**Activity:** Below is a set of entries; copy all of them exactly.

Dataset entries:
= = =
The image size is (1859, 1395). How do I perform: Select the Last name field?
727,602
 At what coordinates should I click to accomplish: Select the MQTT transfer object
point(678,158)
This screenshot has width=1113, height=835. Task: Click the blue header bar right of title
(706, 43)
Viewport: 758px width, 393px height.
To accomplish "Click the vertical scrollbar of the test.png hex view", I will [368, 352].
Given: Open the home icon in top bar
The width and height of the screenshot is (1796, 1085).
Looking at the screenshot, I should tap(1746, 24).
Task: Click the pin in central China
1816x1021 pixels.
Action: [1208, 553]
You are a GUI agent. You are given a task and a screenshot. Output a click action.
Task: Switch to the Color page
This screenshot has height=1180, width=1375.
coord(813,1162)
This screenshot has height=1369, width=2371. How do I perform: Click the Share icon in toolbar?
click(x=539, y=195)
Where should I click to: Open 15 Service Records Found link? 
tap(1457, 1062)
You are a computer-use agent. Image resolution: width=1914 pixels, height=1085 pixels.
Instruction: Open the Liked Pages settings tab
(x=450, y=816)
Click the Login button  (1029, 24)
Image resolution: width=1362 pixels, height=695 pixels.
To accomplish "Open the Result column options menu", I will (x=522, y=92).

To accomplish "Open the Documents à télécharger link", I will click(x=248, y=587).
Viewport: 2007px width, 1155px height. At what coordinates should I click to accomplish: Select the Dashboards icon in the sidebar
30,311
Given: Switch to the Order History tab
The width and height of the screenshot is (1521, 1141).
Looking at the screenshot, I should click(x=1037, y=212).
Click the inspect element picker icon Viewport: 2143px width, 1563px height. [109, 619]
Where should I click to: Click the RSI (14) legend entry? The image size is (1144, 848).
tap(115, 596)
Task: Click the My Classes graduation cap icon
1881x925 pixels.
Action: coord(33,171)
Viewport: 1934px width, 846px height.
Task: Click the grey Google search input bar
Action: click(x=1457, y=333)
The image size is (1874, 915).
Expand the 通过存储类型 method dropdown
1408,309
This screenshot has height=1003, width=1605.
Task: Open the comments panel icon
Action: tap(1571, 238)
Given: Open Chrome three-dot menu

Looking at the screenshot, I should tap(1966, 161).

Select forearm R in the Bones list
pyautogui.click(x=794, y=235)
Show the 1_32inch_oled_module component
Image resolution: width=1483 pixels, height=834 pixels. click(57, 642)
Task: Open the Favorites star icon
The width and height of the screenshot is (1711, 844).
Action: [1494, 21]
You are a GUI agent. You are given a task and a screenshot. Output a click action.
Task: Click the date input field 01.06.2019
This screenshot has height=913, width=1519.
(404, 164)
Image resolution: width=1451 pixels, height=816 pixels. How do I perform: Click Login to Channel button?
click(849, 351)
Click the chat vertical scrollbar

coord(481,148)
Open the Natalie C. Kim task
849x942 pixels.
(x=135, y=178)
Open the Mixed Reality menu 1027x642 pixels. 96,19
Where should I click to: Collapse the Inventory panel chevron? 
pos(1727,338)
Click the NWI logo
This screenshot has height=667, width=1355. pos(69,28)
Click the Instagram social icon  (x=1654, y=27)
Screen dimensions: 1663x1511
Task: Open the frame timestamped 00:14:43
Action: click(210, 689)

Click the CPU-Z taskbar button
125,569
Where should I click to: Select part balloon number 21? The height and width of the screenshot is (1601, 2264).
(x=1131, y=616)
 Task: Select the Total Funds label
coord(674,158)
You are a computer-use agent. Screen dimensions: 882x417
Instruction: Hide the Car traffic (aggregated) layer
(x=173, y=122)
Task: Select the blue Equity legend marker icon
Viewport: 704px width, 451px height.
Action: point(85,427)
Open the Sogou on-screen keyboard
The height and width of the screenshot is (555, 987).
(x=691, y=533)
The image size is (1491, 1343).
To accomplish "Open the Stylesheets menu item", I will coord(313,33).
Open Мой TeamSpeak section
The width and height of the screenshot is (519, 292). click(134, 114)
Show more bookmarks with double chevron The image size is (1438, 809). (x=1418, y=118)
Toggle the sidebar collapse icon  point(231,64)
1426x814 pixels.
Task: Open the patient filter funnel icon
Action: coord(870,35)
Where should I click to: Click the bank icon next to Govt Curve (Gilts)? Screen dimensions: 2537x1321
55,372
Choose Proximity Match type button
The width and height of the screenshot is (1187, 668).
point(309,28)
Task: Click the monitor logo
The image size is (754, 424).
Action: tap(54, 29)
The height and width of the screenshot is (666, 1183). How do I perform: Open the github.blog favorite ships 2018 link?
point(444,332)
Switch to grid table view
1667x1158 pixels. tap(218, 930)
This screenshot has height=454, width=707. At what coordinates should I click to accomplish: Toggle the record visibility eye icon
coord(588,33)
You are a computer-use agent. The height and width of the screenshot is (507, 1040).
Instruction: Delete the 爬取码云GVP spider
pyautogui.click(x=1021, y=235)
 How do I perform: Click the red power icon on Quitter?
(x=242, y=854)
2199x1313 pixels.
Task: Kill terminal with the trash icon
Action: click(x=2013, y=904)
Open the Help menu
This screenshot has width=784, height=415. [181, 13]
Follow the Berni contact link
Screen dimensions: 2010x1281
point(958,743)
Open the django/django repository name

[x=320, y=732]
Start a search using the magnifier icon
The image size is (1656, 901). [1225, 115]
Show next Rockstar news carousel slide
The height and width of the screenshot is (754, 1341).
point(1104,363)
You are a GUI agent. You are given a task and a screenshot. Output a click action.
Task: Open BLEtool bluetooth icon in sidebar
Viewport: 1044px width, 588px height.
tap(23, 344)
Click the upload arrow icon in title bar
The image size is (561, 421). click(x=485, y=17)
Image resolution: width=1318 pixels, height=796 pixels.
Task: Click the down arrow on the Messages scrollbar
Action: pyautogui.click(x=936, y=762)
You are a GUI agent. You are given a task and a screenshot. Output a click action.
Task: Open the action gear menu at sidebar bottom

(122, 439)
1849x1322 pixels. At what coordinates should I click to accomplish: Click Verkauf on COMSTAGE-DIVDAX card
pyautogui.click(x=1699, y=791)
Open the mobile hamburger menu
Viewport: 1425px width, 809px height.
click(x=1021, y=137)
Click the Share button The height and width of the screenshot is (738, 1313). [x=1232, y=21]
= = =
**Expected answer:**
The image size is (1859, 1395). How do I perform: Select the Last name field?
727,602
 At what coordinates should I click to accomplish: Select the MQTT transfer object
point(678,158)
This screenshot has width=1113, height=835. Task: Click the blue header bar right of title
(706, 43)
Viewport: 758px width, 393px height.
To accomplish "Click the vertical scrollbar of the test.png hex view", I will [368, 352].
Given: Open the home icon in top bar
The width and height of the screenshot is (1796, 1085).
Looking at the screenshot, I should tap(1746, 24).
Task: Click the pin in central China
1816x1021 pixels.
Action: [1208, 553]
You are a GUI agent. You are given a task and a screenshot. Output a click action.
Task: Switch to the Color page
This screenshot has height=1180, width=1375.
coord(813,1162)
This screenshot has height=1369, width=2371. How do I perform: Click the Share icon in toolbar?
click(x=539, y=195)
Where should I click to: Open 15 Service Records Found link? 
tap(1457, 1062)
You are a computer-use agent. Image resolution: width=1914 pixels, height=1085 pixels.
Instruction: Open the Liked Pages settings tab
(x=450, y=816)
Click the Login button  (1029, 24)
Image resolution: width=1362 pixels, height=695 pixels.
To accomplish "Open the Result column options menu", I will (x=522, y=92).

To accomplish "Open the Documents à télécharger link", I will click(x=248, y=587).
Viewport: 2007px width, 1155px height. At what coordinates should I click to accomplish: Select the Dashboards icon in the sidebar
30,311
Given: Switch to the Order History tab
The width and height of the screenshot is (1521, 1141).
Looking at the screenshot, I should click(x=1037, y=212).
Click the inspect element picker icon Viewport: 2143px width, 1563px height. [109, 619]
Where should I click to: Click the RSI (14) legend entry? The image size is (1144, 848).
tap(115, 596)
Task: Click the My Classes graduation cap icon
1881x925 pixels.
Action: coord(33,171)
Viewport: 1934px width, 846px height.
Task: Click the grey Google search input bar
Action: click(x=1457, y=333)
The image size is (1874, 915).
Expand the 通过存储类型 method dropdown
1408,309
This screenshot has height=1003, width=1605.
Task: Open the comments panel icon
Action: tap(1571, 238)
Given: Open Chrome three-dot menu

Looking at the screenshot, I should tap(1966, 161).

Select forearm R in the Bones list
pyautogui.click(x=794, y=235)
Show the 1_32inch_oled_module component
Image resolution: width=1483 pixels, height=834 pixels. click(57, 642)
Task: Open the Favorites star icon
The width and height of the screenshot is (1711, 844).
Action: [1494, 21]
You are a GUI agent. You are given a task and a screenshot. Output a click action.
Task: Click the date input field 01.06.2019
This screenshot has height=913, width=1519.
(404, 164)
Image resolution: width=1451 pixels, height=816 pixels. How do I perform: Click Login to Channel button?
click(849, 351)
Click the chat vertical scrollbar

coord(481,148)
Open the Natalie C. Kim task
849x942 pixels.
(x=135, y=178)
Open the Mixed Reality menu 1027x642 pixels. 96,19
Where should I click to: Collapse the Inventory panel chevron? 
pos(1727,338)
Click the NWI logo
This screenshot has height=667, width=1355. pos(69,28)
Click the Instagram social icon  (x=1654, y=27)
Screen dimensions: 1663x1511
Task: Open the frame timestamped 00:14:43
Action: click(210, 689)

Click the CPU-Z taskbar button
125,569
Where should I click to: Select part balloon number 21? The height and width of the screenshot is (1601, 2264).
(x=1131, y=616)
 Task: Select the Total Funds label
coord(674,158)
You are a computer-use agent. Screen dimensions: 882x417
Instruction: Hide the Car traffic (aggregated) layer
(x=173, y=122)
Task: Select the blue Equity legend marker icon
Viewport: 704px width, 451px height.
Action: point(85,427)
Open the Sogou on-screen keyboard
The height and width of the screenshot is (555, 987).
(x=691, y=533)
The image size is (1491, 1343).
To accomplish "Open the Stylesheets menu item", I will coord(313,33).
Open Мой TeamSpeak section
The width and height of the screenshot is (519, 292). click(134, 114)
Show more bookmarks with double chevron The image size is (1438, 809). (x=1418, y=118)
Toggle the sidebar collapse icon  point(231,64)
1426x814 pixels.
Task: Open the patient filter funnel icon
Action: coord(870,35)
Where should I click to: Click the bank icon next to Govt Curve (Gilts)? Screen dimensions: 2537x1321
55,372
Choose Proximity Match type button
The width and height of the screenshot is (1187, 668).
point(309,28)
Task: Click the monitor logo
The image size is (754, 424).
Action: tap(54, 29)
The height and width of the screenshot is (666, 1183). How do I perform: Open the github.blog favorite ships 2018 link?
point(444,332)
Switch to grid table view
1667x1158 pixels. tap(218, 930)
This screenshot has height=454, width=707. At what coordinates should I click to accomplish: Toggle the record visibility eye icon
coord(588,33)
You are a computer-use agent. The height and width of the screenshot is (507, 1040).
Instruction: Delete the 爬取码云GVP spider
pyautogui.click(x=1021, y=235)
 How do I perform: Click the red power icon on Quitter?
(x=242, y=854)
2199x1313 pixels.
Task: Kill terminal with the trash icon
Action: click(x=2013, y=904)
Open the Help menu
This screenshot has width=784, height=415. [181, 13]
Follow the Berni contact link
Screen dimensions: 2010x1281
point(958,743)
Open the django/django repository name

[x=320, y=732]
Start a search using the magnifier icon
The image size is (1656, 901). [1225, 115]
Show next Rockstar news carousel slide
The height and width of the screenshot is (754, 1341).
point(1104,363)
You are a GUI agent. You are given a task and a screenshot. Output a click action.
Task: Open BLEtool bluetooth icon in sidebar
Viewport: 1044px width, 588px height.
tap(23, 344)
Click the upload arrow icon in title bar
The image size is (561, 421). click(x=485, y=17)
Image resolution: width=1318 pixels, height=796 pixels.
Task: Click the down arrow on the Messages scrollbar
Action: pyautogui.click(x=936, y=762)
You are a GUI agent. You are given a task and a screenshot. Output a click action.
Task: Open the action gear menu at sidebar bottom

(122, 439)
1849x1322 pixels. At what coordinates should I click to accomplish: Click Verkauf on COMSTAGE-DIVDAX card
pyautogui.click(x=1699, y=791)
Open the mobile hamburger menu
Viewport: 1425px width, 809px height.
click(x=1021, y=137)
Click the Share button The height and width of the screenshot is (738, 1313). [x=1232, y=21]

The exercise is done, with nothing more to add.